05:33:17 pm , 3038 words, 3101 views     Categories: Animation, Mind Game

Masaaki Yuasa interview

Mind Game Official SiteCatsuka brought to my attention two new Mind Game articles. One is the first review of the film in a language other than Japanese. It comes to us courtesy of the Japan Times, and was written by Mark Schilling, a prolific author and authority on contemporary Japanese pop culture. One warning: I suggest that you skip over his synopsis and try to remain as ignorant of the story details as you possibly can until seeing the movie to keep it all as much of a surprise as possible. Trust me, you'll enjoy it more that way. I wish reviewers didn't have this annoying habit of writing synopses!

The other is a Japanese "event report" on the 3ds max Animation Seminar: The Making of Mind Game event held at the Ochanomizu, Tokyo campus of the Digital Hollywood film school. The event was divided into three sections: (1) A discussion of how to produce 3DCG animation using 3d max; (2) an introduction to Studio 4C; and (3) a demonstration of how 3ds max was used to produce the 3DCG animation in Mind Game. Studio 4C Producer Eiko Tanaka was present, and the most interesting tidbit in the article comes from her. She relates an anecdote about how one day she had brought the film to Eirin, the Japanese censors, fully expecting it to come away with an NC-18 rating due to the graphic violence and explicit sexual content. But after seeing the film the people at Eirin were so excited by it that they decided to give it a "general audiences" rating anyway. Can you imagine?! Yes, folks, we are dealing with a phenomenon here, not a film.

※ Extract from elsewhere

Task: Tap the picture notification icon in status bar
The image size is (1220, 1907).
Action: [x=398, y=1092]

And finally, one other small news item from the official site: On opening day, August 7, Masaaki Yuasa and several of the voice actors will be on location at Cine Quinto in Shibuya, and later at Paradise Square in Shinsaibashi, to say a few words for the occasion.

Oh, and Scheem Booi has opened. As I thought, it looks to be a ten ton goose. So much detail, 9 years, all that money, for what? Seems like a classic example of wrong priorities. Yippee, a sequel is in planning already. Too bad it's going to take 16 years to make.

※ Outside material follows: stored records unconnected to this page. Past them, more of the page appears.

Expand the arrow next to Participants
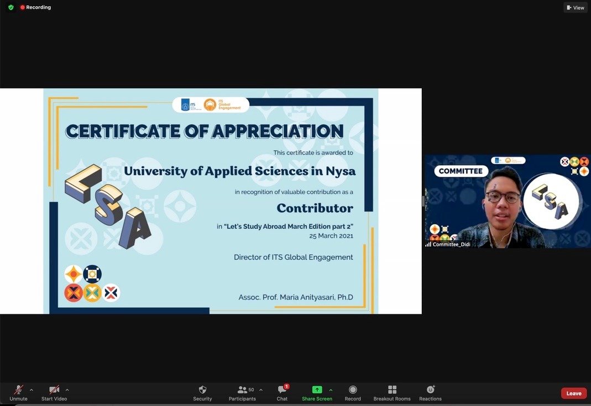The width and height of the screenshot is (591, 406). click(261, 389)
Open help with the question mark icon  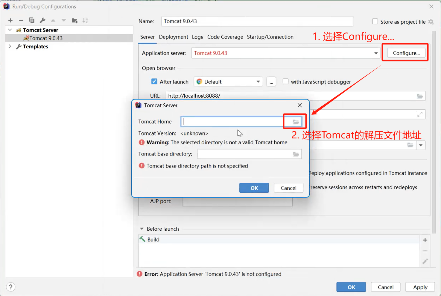[x=10, y=287]
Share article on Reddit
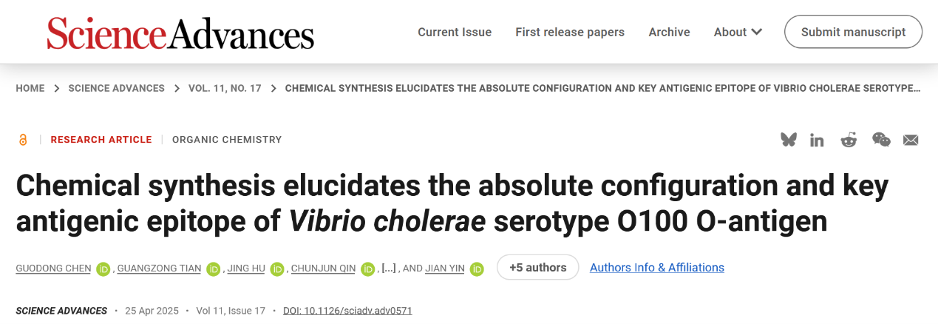 coord(849,140)
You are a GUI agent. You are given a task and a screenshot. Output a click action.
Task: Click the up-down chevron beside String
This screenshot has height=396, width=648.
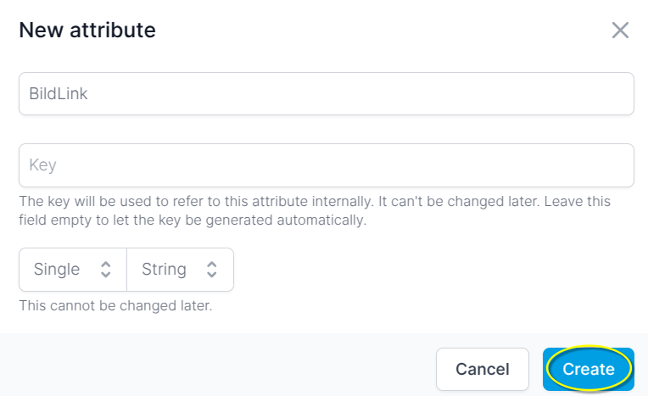[211, 270]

Oh, and I just saw this: Yuichiro Sueyoshi has added his "comment" to the Staff Comment section of the Mind Game site. Here's a literal translation:

Best ever!! The first and the last!
The first Yuasa ever!
And the last Yuasa ever!
At the time, I thought it would never end...
Favorite Motto: No skill (work) without strength (health)!

I was hoping that some other people would respond to my offer, but since nobody has, I thought I'd go ahead and translate that Masaaki Yuasa interview on the official Mind Game site, as suggested by TenAJs, because it's a good, solid interview without the 3 Stooges antics of the previous one I translated, which I thought focused too much on the schtick and too little on the substance. But it's Newtype, what do you expect. Doesn't anyone have the June Animage?

=> HASSHIN!

Can you start by explaining how you came to direct Mind Game?

Producer Eiko Tanaka approached me in an official capacity with the original manga and asked if I would like to direct the film.

Was that the first time you'd read the original manga?

No. While I was working at Studio 4C on Sound Insect Noiseman, Koji Morimoto had recommended it to me, saying, "Check out this amazing manga". That was the first time I read it. It really is a very impressive manga; very out of the ordinary. His drawing style seems kind of crude and unrefined at first, but once you get used to it, it's extremely compelling and stylish, and really succeeds in getting across all his ideas. It's the kind of manga that's so good that it makes you wonder why it isn't more well known.

What made you decide to direct?

When I received the offer, I had been wanting to try my hand at directing something. But at Studio 4C first of all there was Morimoto who was a big fan, and so was Tatsuyuki Tanaka, so it didn't feel right for someone like me to horn in on their baby. But I went ahead and accepted the offer because I beleived I might be able to do a good job with the material.

Was this project planned for the theaters right from the start?

Yes, right from the start. They've got guts, right? That was my own first impression. Nobody's heard of the manga; I'd never directed a feature film before. You'd never expect a project like this to get off the ground. What's amazing about Studio 4C is that they not only got it off the ground but made it and got it distributed.

What was your approach to adapting the manga?

The manga has this incredible forward momentum to it. My question was, how can I translate that momentum onto film? The manga acheives that effect by means of rough, sketchy drawings. But the various processes involved in animation means that the drawings wind up coming out looking clean and polished, no matter what you do. The crucial thing for the film version in my opinion was that the drawings not look too polished. That they look kind of sloppy to the casual eye. Only on closer inspection do you realize that the drawings are in fact properly drawn. Hence the images reflect the content. That was my concept for the film.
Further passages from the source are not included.